Data Migrator supports metadata migration to Iceberg Hive Catalogs. Follow the instructions to create and configure an Iceberg agent to your Iceberg Hive Catalog on watsonx.data for your migrations with either the UI or CLI.

Add an Iceberg metastore agent on UI

  1. From the Dashboard, select an instance under Instances.
  2. Under Filesystems & Agents, select Metastore Agents.
  3. Select Connect to Metastore.
  4. Select the filesystem.
  5. Select Iceberg as the Metastore Type.
  6. Enter a Display Name.
  7. Select/confirm Apache Hive as the Catalog Type.
  8. Enter the name of your Iceberg catalog under Catalog Name.
  9. Enter the local path to a hive-site.xml file containing additional Iceberg Hive configuration in the Configuration Path field. Ensure the user running Data Migrator can access this path.
  10. Enter the name used to connect to the Iceberg Hive metastore under Hive Metastore Username.
  11. Enter the URI of your Iceberg Hive metastore thrift endpoint under Metastore URI. Include the scheme, for example: thrift://<host>:<port>.
  12. Enter the location on the target storage where the Iceberg metadata, manifest and snapshot files will reside under Warehouse Directory. For example: /warehouse.
    note

    The Warehouse Directory path supplied should not reside under a migrated directory with Target Match enabled, as Target Match will attempt to match the source and target and remove the metadata files.

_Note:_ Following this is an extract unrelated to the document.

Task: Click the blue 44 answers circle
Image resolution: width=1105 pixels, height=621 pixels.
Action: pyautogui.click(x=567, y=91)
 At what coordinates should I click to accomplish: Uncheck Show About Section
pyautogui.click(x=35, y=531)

  13. (Optional) - Enter a filesystem URI into Default Filesystem Override to override the default filesystem URI.

Add an Iceberg metastore agent with the CLI

To add an Iceberg agent with the CLI use the hive agent add iceberg CLI command:

Iceberg agent add example
hive agent add iceberg hive --catalog-name catalog_cat1 --config-path /etc/hadoop/watsonx/ --username ibmlhadmin --metastore-uri thrift://my.thrift.host:9083 --file-system-id aws-target   --warehouse-dir / --catalog-type HIVE --name SUPERAGENT

Update an existing Iceberg metastore agent with the UI

  1. From the Dashboard, select an instance under Instances.
  2. Under Filesystems & Agents, select Metastore Agents.
  3. Select your Iceberg agent from the list.
  4. Update your desired parameters on the Metastore Connection.

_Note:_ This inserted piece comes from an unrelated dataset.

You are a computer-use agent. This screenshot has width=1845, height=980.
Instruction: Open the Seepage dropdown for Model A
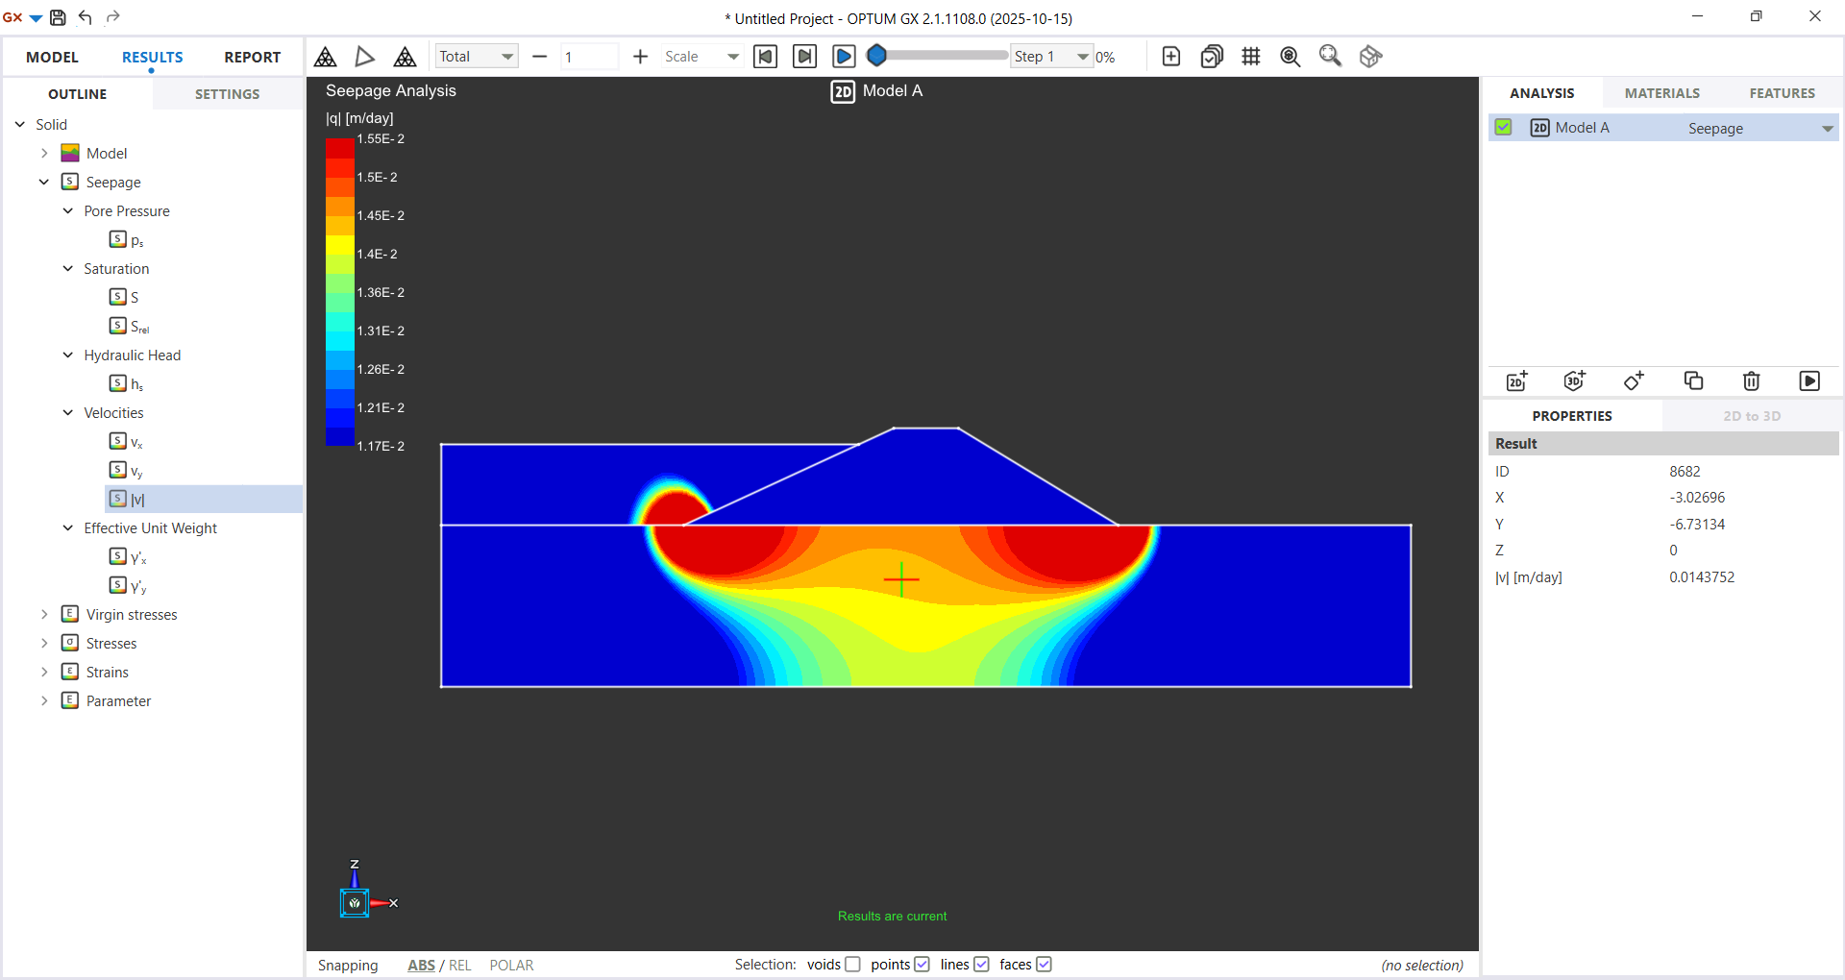point(1825,127)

Any updates to agents will require authentication input to be provided again.

Update an Iceberg metastore agent with the CLI

To update an Iceberg agent with the CLI, use the hive agent configure iceberg hive CLI command:

Example update of an existing Iceberg agent
hive agent configure iceberg hive --name ice1 --username admin2
info

An Iceberg agent health check status may report incorrectly if updated repeatedly. See the following Known issue for more information.

tip

Remember to define your target filesystem and add any accompanying data migrations for the tables and databases you need to migrate.

Additional Iceberg Hive configuration

Specify any additional configuration required to connect to your specific Watsonx.data Iceberg Hive Catalog instance using a hive-site.xml file in the Hadoop XML configuration format. Supply this configuration when adding your agent using the Configuration Path field in the UI or with the --config-path when using the CLI. See the examples below for some common types of configuration which may be required depending on your specific Watsonx.data instance.

tip

Ensure the user running Data Migrator can access the path and file specified when you supply additional configuration.

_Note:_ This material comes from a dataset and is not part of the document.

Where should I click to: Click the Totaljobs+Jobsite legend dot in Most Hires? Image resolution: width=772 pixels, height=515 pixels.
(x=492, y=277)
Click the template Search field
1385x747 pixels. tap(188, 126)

Example: Provide target metastore security credentials

The example below uses client configuration to specify the authentication mode, username and password required to connect to the target metastore. The example specifically demonstrates use of a JCEKS credential provider file used to store the security credential.

Example hive-site.xml
<configuration>
<property>
<name>hive.metastore.client.auth.mode</name>
<value>PLAIN</value>
</property>
<property>
<name>hive.metastore.client.plain.username</name>
<value>metastoreuser1</value>
</property>
<property>
<name>hadoop.security.credential.provider.path</name>
<value>localjceks://file/etc/cirata/hivemigrator/watsonx_truststore/wandisco-watsonx.jceks</value>
</property>
...
...
</configuration>

Example: SSL configuration

For example, if your Watsonx.data Hive Catalog metastore provides a certificate, provide additional configuration to your Iceberg agent to trust this certificate.

Example hive-site.xml
<configuration>
<property>
<name>hive.metastore.truststore.type</name>
<value>JKS</value>
</property>
<property>
<name>hive.metastore.truststore.path</name>
<value>file:///etc/cirata/hivemigrator/watsonx_truststore/cacerts</value>
</property>
<property>
<name>hive.metastore.truststore.password</name>
<value>changeme</value>
</property>
...
...
</configuration>

Next steps

If you have already added Metadata Rules, create a Metadata Migration. You can also add metadata rules with the hive rule add CLI command to define the scope then create a metadata migration with hive migration add.